Col. Brent Richert, the Academy's chief scientist, called Crisler "the driving force behind establishing a funded outreach program" at the Academy.

Since the Outreach Center's establishment in February, it has empowered teachers and enlightened students by enlivening some potentially tedious subjects.

While continuing to teach aeronautics at the Academy, Crisler has excelled in his new role and demonstrated his versatility.

"His enterprise-level planning and coordination (have) brought government, industry and educational partners together to kindle the fire of interest ... for elementary through high school students in Southern Colorado," Richert said.

Among the ways he has done that are the annual STEM boot camps for local teachers and a plethora of activities that capture budding imaginations. Popular STEM activities, notably the Academy's in-demand Chemistry Magic Show, have made "rock stars" out of professor Ron Furstenau and his colleagues, Crisler said.

The STEM Outreach Center developed an alter ego on Twitter and Facebook named Ms. Aurora, Ph.D. The falcon character, named for the Academy's most famous mascot, focuses the attention of students and STEM educators. She and similar characters from Stanford University and the American Institute of Aeronautics and Astronautics facilitate online STEM adventures.

Under Crisler's direction, the center has secured more than $600,000 in federal funding to support projects that inspire interest in STEM subjects at the grass-roots level.

As for the man of the hour, he enjoys being able to do both jobs.

"The ideal is for me to remain half and half, running the STEM Center and teaching aircraft design," he said. "Teaching here keeps me in touch with the technical side of things and validates my credentials with the people I'm trying to build teams with."

Academy involvement in spreading the STEM canon sprang from the response to a National Academy of Sciences report titled "Gathering Storm." The report raised concerns of a coming shortage in the work force for high-knowledge occupations unless future generations of American children were motivated to delve into the necessary subjects.

Col. Neal Barlow, the head of the Engineering Department at the Academy, and former chief scientist Col. Rob Fredell led the STEM charge along the Front Range. They enlisted the help of Crisler, a move that proved fortuitous.

"It's really their vision and energy that got this all started," Crisler said. "At the time they asked, they had no idea that I had been a high school math teacher before I entered the Air Force in 1980 or that I had been a business development manager at Harris Corp. after I retired from the Air Force."

Even if it was unwittingly, they couldn't have picked someone more suited for the task at hand. Crisler's previous experience dovetailed perfectly with the objectives of the STEM outreach.
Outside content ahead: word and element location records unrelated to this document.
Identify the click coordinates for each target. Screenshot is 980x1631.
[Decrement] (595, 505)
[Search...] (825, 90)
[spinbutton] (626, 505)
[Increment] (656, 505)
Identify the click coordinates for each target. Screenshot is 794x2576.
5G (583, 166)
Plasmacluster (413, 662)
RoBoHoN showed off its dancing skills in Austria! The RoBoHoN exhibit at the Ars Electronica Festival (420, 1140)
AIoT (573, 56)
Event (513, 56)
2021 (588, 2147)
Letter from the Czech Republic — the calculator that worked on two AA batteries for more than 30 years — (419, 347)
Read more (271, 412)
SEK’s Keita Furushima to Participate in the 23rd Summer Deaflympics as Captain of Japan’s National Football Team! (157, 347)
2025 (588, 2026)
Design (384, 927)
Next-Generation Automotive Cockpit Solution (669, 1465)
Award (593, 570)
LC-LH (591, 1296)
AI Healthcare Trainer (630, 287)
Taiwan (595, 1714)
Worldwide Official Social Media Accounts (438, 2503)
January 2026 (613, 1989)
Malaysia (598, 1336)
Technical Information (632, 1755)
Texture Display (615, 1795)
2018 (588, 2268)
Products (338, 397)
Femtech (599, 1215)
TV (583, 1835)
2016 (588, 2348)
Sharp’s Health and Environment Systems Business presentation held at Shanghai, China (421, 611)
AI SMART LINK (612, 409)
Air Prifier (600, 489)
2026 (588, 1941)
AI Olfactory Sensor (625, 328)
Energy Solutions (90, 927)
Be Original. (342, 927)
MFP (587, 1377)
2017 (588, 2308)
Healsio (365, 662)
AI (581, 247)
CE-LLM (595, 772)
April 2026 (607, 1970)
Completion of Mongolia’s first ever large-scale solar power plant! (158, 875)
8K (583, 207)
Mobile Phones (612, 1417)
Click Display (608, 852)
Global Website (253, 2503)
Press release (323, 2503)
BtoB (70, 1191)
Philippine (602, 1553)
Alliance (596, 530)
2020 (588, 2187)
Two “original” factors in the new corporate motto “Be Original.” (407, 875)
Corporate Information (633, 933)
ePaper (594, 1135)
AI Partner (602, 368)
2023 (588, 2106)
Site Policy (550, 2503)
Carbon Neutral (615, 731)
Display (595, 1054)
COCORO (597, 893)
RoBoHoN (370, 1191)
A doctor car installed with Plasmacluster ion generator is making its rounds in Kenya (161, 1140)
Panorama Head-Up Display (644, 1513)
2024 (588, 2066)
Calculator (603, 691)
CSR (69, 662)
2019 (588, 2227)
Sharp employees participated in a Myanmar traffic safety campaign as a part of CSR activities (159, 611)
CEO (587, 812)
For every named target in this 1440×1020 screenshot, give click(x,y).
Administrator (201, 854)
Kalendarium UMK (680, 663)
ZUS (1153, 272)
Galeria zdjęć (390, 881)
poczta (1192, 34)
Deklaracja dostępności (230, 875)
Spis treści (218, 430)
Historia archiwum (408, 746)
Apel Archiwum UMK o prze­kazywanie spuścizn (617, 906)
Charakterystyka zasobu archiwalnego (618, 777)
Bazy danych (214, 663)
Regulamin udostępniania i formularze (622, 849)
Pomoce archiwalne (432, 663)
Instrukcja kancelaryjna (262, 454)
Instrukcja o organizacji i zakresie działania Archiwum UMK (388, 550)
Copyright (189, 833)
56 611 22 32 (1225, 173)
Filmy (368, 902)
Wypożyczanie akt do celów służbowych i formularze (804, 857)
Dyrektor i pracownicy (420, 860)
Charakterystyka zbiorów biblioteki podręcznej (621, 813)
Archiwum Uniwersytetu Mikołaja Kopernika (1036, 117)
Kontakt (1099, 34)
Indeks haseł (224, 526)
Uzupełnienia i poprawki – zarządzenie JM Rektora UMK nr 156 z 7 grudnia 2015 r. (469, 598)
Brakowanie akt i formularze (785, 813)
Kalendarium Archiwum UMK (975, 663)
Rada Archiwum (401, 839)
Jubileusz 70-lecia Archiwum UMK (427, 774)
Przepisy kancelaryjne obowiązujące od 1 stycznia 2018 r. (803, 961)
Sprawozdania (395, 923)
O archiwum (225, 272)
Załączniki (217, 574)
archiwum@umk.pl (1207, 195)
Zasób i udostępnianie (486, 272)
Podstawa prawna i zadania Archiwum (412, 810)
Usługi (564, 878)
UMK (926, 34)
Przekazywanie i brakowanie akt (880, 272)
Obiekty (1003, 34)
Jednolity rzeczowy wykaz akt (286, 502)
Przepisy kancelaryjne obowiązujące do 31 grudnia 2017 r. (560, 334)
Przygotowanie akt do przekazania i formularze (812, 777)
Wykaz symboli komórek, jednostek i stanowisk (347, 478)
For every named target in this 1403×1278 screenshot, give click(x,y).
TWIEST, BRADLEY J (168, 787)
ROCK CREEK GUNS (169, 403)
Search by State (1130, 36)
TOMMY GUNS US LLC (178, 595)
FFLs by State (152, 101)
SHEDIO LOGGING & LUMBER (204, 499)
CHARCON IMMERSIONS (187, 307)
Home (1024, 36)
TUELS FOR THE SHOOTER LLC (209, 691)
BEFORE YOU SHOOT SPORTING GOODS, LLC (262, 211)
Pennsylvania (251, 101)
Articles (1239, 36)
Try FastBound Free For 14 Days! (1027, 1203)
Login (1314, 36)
And in his mind, his STEM audiences have much in common with the cadets he teaches. He said the core engineering courses at the Academy, for example, could be transplanted into most high schools with little difficulty.

"The excitement (students) feel once they discover that STEM is interesting and that they can do it is the same, regardless of age," Crisler said.

Based on his effectiveness at teaching cadets, it's easy to deduce why the consortium's regional awards committee saw fit to choose Crisler.

"As an educator, he is a top innovator and a sought-out teacher for motivating and mentoring cadets in the aeronautics curriculum," Richert said. "Sample feedback from his students includes: 'He knows his stuff and it's always fun to have a teacher who teaches their passion,' and 'Dr. Crisler does an awesome job!'"

In a few weeks, the Federal Laboratory Consortium, which is a national network of federal laboratories, will add to the accolades and confirm Richert's assessment.

The Academy last won an FLC regional award in 2009, when it took top honors in the Notable Technology Development category for work on ammonia-hydride hydrogen generation and storage.

In informing the Academy of Crisler's award, Mid-Continent Region Program Manager Ann Kerksieck said, "We are always blown away by the caliber of programs and research taking place at the U.S. Air Force Academy."